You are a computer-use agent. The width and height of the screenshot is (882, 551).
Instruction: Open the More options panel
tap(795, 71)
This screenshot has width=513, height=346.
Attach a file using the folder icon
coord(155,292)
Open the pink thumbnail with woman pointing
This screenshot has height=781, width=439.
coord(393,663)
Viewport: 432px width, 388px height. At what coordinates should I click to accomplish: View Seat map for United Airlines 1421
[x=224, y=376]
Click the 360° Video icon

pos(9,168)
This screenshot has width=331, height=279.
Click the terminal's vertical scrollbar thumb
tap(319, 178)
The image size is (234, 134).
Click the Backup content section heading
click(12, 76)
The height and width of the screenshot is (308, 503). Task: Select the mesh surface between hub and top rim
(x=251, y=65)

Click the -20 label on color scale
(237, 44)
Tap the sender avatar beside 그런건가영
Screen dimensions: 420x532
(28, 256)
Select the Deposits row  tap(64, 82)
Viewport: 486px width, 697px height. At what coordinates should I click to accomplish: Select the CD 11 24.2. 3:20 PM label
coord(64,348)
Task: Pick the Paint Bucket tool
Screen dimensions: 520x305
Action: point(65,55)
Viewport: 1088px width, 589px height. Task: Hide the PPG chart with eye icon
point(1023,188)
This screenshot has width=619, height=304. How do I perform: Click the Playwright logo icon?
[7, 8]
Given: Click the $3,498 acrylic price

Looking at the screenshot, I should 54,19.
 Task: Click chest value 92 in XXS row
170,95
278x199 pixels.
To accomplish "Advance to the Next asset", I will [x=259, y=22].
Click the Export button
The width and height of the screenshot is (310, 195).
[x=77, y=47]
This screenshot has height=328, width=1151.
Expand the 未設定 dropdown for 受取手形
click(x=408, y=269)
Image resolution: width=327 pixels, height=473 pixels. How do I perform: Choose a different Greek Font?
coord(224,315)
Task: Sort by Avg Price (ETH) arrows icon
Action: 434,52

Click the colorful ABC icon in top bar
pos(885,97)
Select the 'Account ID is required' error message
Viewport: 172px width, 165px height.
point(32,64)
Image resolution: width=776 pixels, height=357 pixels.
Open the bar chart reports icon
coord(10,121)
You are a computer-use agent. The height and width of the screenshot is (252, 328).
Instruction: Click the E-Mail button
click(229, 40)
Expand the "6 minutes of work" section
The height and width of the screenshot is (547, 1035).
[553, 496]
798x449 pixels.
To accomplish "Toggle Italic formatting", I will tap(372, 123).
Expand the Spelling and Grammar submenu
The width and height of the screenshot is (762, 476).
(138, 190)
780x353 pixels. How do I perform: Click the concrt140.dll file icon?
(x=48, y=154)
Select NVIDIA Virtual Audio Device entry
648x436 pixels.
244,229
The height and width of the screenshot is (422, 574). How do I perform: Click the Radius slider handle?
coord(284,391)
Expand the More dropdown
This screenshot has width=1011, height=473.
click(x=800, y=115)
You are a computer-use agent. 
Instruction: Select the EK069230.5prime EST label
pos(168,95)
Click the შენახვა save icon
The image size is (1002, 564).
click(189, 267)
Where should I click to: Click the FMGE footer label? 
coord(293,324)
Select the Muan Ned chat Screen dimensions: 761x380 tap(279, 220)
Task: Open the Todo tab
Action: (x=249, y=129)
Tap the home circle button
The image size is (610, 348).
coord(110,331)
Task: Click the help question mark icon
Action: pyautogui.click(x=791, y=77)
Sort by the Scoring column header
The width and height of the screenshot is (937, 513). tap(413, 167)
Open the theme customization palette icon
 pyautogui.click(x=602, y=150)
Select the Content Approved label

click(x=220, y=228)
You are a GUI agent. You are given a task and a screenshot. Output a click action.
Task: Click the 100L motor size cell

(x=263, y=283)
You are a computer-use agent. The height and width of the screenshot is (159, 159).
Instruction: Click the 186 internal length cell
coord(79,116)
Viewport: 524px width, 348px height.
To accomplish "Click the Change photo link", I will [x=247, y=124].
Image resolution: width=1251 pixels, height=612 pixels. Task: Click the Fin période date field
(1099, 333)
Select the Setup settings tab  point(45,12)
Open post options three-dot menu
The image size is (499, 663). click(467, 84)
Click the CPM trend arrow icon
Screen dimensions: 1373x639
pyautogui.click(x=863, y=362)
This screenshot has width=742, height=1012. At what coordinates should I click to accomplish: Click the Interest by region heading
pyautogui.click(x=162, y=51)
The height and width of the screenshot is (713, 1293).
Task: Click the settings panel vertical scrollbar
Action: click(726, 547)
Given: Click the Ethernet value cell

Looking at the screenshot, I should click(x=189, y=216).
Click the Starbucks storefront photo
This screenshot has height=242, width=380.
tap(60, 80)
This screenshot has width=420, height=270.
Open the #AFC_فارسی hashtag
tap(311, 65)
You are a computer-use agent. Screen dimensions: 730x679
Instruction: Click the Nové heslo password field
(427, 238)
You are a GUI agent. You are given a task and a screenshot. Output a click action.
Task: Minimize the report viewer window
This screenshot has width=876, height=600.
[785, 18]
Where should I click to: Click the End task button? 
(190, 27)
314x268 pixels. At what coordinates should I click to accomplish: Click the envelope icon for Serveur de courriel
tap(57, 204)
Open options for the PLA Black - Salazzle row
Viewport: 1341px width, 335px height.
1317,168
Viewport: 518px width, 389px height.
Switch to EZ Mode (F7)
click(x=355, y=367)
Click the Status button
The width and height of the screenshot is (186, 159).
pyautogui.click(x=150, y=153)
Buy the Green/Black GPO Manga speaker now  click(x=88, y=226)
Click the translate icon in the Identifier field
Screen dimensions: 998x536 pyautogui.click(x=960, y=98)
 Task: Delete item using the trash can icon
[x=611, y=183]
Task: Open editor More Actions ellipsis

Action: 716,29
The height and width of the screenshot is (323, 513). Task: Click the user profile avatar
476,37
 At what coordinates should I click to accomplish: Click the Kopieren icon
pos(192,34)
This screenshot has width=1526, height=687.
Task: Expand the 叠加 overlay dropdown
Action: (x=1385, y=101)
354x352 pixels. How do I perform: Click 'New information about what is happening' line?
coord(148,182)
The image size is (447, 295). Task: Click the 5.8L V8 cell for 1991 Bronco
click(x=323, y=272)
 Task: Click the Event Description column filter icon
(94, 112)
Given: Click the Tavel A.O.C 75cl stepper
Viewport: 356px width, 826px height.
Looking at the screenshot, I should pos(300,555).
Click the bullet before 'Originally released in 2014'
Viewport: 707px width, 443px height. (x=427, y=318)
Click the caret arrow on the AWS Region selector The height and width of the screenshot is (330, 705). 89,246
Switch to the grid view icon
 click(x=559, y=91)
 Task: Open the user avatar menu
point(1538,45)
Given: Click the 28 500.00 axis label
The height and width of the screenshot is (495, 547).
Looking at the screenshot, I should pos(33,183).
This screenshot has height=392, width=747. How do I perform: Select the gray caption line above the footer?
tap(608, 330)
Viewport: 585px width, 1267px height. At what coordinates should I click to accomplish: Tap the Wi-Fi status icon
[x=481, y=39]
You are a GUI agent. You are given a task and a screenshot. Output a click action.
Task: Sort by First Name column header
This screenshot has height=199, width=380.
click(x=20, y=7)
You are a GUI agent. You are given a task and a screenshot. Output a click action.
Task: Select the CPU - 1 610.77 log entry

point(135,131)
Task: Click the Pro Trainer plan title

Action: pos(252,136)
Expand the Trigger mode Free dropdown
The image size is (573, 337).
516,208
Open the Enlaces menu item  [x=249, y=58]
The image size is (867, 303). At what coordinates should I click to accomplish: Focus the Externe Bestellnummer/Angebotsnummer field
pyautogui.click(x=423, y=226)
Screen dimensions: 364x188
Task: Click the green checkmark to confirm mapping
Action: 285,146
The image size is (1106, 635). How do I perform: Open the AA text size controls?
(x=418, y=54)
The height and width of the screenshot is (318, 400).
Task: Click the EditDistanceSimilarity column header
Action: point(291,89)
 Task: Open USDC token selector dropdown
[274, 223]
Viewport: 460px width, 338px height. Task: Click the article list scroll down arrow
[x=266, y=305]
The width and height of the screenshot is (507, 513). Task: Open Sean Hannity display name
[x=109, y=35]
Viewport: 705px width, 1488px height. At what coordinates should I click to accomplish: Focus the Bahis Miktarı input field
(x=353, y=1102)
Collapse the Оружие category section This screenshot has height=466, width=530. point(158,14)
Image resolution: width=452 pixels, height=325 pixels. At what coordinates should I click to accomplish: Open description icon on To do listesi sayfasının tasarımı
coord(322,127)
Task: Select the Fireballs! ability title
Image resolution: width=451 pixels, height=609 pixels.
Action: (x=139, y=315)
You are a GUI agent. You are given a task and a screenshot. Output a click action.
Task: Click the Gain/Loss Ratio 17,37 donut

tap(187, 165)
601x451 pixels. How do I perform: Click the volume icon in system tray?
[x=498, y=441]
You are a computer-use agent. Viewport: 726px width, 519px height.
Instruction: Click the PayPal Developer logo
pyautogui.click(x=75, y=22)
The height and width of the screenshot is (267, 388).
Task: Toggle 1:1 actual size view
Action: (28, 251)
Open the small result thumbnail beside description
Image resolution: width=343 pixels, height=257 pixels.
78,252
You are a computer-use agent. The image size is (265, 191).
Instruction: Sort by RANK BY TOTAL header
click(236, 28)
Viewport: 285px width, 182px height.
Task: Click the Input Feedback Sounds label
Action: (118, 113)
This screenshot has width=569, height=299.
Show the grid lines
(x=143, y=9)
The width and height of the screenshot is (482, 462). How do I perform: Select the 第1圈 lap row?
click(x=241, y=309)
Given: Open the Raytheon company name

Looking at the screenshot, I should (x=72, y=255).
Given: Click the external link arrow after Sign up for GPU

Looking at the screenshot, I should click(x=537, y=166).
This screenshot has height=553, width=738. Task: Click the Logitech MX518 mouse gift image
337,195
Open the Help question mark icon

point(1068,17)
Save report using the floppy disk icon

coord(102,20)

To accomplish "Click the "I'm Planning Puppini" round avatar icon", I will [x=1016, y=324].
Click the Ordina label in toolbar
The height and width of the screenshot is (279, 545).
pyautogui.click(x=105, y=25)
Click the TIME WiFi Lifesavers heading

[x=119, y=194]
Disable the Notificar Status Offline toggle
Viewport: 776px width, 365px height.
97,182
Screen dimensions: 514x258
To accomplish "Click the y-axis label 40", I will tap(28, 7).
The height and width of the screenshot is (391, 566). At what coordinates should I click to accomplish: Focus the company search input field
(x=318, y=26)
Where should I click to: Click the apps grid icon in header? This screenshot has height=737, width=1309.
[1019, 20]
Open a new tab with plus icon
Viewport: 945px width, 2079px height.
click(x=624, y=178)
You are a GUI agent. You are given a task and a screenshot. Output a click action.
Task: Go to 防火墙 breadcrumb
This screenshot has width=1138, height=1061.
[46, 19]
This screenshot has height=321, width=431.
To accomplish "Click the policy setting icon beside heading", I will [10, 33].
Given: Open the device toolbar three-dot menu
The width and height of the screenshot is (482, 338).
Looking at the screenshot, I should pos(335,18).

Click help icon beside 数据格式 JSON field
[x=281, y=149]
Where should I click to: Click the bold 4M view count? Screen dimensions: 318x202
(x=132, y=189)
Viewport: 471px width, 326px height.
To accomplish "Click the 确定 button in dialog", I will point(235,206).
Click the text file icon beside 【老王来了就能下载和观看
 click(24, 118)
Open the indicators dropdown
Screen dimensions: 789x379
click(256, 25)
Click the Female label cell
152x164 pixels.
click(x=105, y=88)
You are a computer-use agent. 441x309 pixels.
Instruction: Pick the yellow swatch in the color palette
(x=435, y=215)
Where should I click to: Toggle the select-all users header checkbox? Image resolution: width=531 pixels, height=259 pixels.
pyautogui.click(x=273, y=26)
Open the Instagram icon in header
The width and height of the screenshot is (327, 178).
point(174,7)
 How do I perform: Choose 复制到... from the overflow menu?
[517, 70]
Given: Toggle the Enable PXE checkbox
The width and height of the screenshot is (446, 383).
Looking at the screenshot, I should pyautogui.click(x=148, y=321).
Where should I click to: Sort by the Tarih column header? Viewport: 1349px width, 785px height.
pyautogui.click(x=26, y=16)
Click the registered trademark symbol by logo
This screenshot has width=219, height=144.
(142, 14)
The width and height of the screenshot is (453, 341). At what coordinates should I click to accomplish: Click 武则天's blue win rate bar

______

- _Exercise goal_: If a line above holds the string "photo", return it as it stands.

- _Task response_:
To accomplish "Click the Change photo link", I will [x=247, y=124].
Click the Starbucks storefront photo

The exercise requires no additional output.